## 0. Import library

In [None]:
# data analysis related library
import pandas as pd
import numpy as np

# some visualization related library
import matplotlib.pyplot as plt
import matplotlib
%matplotlib inline
from matplotlib.colors import LogNorm
import seaborn as sns

# category_encoders and warning related library
from warnings import simplefilter
simplefilter(action='ignore')
import category_encoders 

# sklearn related ML library
from sklearn import metrics
from sklearn.metrics import roc_curve, RocCurveDisplay
from sklearn.metrics import mean_absolute_error
from sklearn.utils import resample
from sklearn.preprocessing import LabelEncoder
from sklearn.preprocessing import MinMaxScaler
from sklearn.tree import DecisionTreeClassifier
from sklearn.neighbors import KNeighborsClassifier
from sklearn.model_selection import train_test_split
from sklearn.model_selection import GridSearchCV
from sklearn.model_selection import KFold
from sklearn.model_selection import cross_val_score
from sklearn import model_selection
from sklearn.ensemble import BaggingClassifier
from sklearn.ensemble import RandomForestClassifier
from sklearn.ensemble import VotingClassifier
from sklearn.ensemble import GradientBoostingClassifier
from sklearn.linear_model import LogisticRegression
from sklearn.naive_bayes import BernoulliNB
from sklearn.preprocessing import StandardScaler
from sklearn.metrics import auc

# other useful libray
import missingno as msno
from mpl_toolkits.axes_grid1.inset_locator import mark_inset
from mpl_toolkits.axes_grid1.inset_locator import inset_axes
from pylab import subplots_adjust

## 1. Read Data & Quality Analysis 

In [None]:
weather_data = pd.read_csv("weatherAUS.csv")
weather_data.info()
weather_data.shape
weather_data.head()
weather_data.describe()
weather_data.isna().sum().sum()
weather_data.isnull().sum().sort_values(ascending=False)
(weather_data.isnull().sum() / weather_data.isnull().count()).sort_values(ascending=False)
msno.dendrogram(weather_data)
plt.show()
msno.heatmap(weather_data)
plt.show()
msno.matrix(weather_data,color=(47/255,127/255,255/255))
plt.show()
msno.bar(weather_data.sample(1000), color=(255/255,151/225,0/255))
plt.show()

PCA

In [None]:
import pandas as pd
import numpy as np
import matplotlib.pyplot as plt
import seaborn as sns
from sklearn.decomposition import PCA
from sklearn.preprocessing import StandardScaler
from sklearn.utils import resample
from sklearn.preprocessing import LabelEncoder

# Load the dataset
file_path = 'weatherAUS.csv'
weather_data = pd.read_csv(file_path)

# Drop columns with a high amount of missing values
weather_data.drop(["Evaporation", "Sunshine", "Cloud9am", "Cloud3pm"], inplace=True, axis=1)

# Handle missing values
for col in weather_data.select_dtypes(include=['float64', 'int64']).columns:
    weather_data[col] = weather_data[col].fillna(weather_data[col].mean())

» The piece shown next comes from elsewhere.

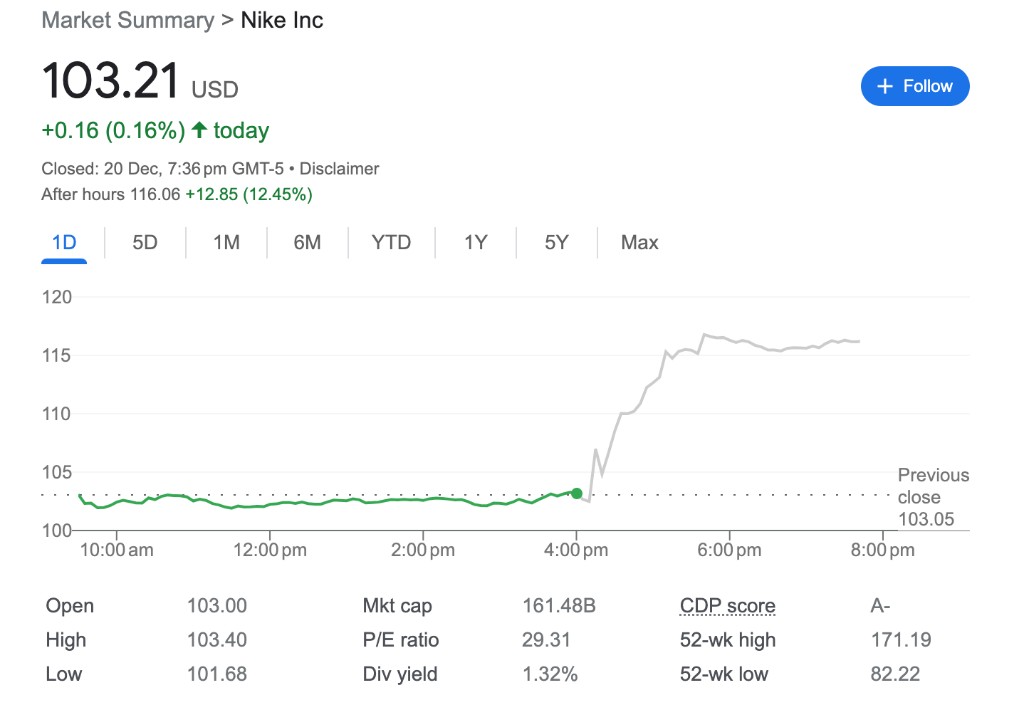This screenshot has height=713, width=1024.
Task: Switch to the 1Y chart view
Action: coord(475,243)
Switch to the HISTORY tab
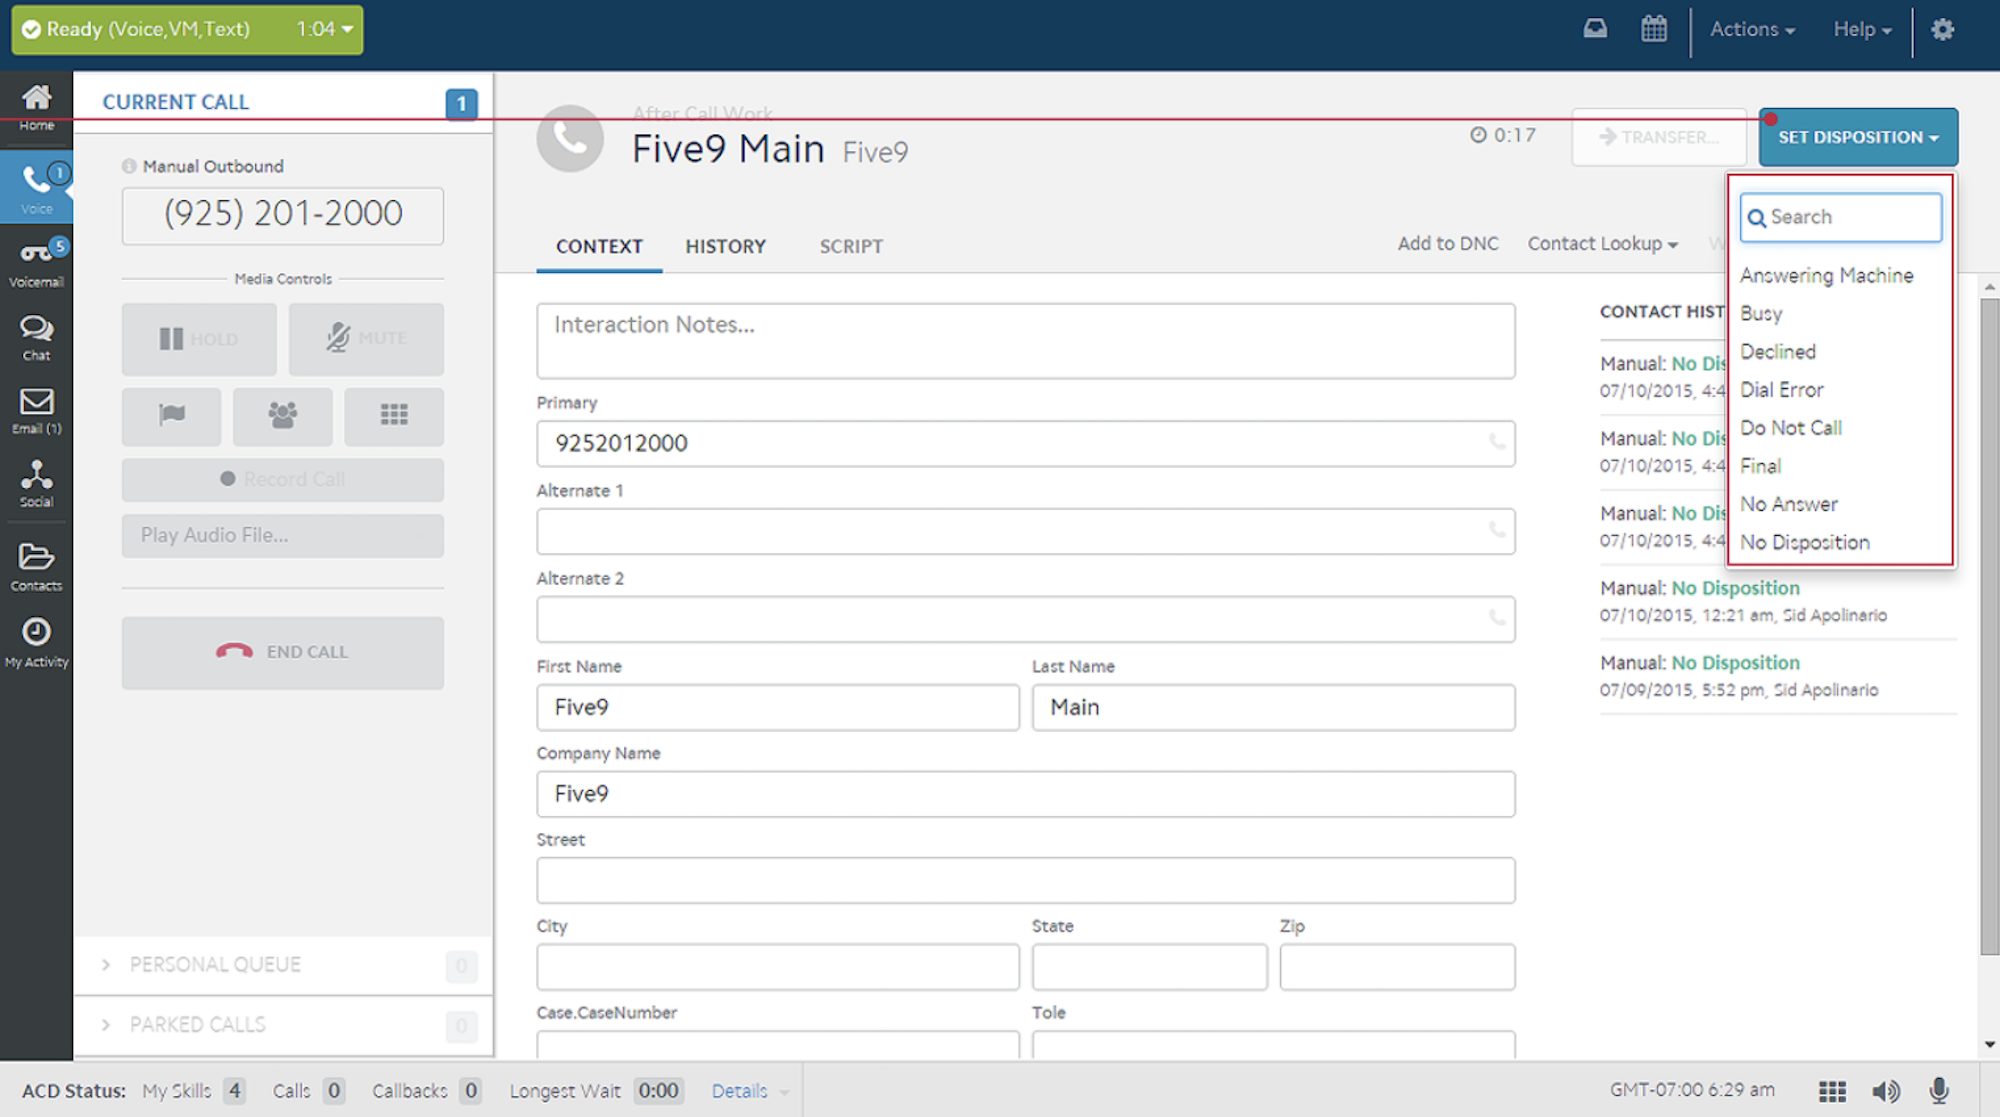Image resolution: width=2000 pixels, height=1117 pixels. pos(725,245)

for col in weather_data.select_dtypes(include=['object']).columns:
    weather_data[col] = weather_data[col].fillna(weather_data[col].mode()[0])

# Convert categorical features to label classes
label_encoder = LabelEncoder()
for col in ['Location', 'RainToday', 'RainTomorrow', 'WindDir3pm', 'WindGustDir', 'WindDir9am']:
    weather_data[col] = label_encoder.fit_transform(weather_data[col])

# Drop the 'Date' column as it is non-numeric and causing issues
weather_data = weather_data.drop(['Date'], axis=1)

# Standardize the data
features = weather_data.drop(['RainTomorrow'], axis=1)
target = weather_data['RainTomorrow']
scaler = StandardScaler()
features_scaled = scaler.fit_transform(features)

# Apply PCA for the original dataset
pca_original = PCA()
principal_components_original = pca_original.fit_transform(features_scaled)

# Scree plot for original and balanced datasets side by side
explained_variance_original = pca_original.explained_variance_ratio_ * 100

# Upsample the data for balancing classes
normal_weather_data = weather_data[weather_data.RainTomorrow == 0]
abnormal_weather_data = weather_data[weather_data.RainTomorrow == 1]
upsampled_data = resample(abnormal_weather_data, replace=True, random_state=123, n_samples=len(normal_weather_data))
weather_data_balanced = pd.concat([normal_weather_data, upsampled_data])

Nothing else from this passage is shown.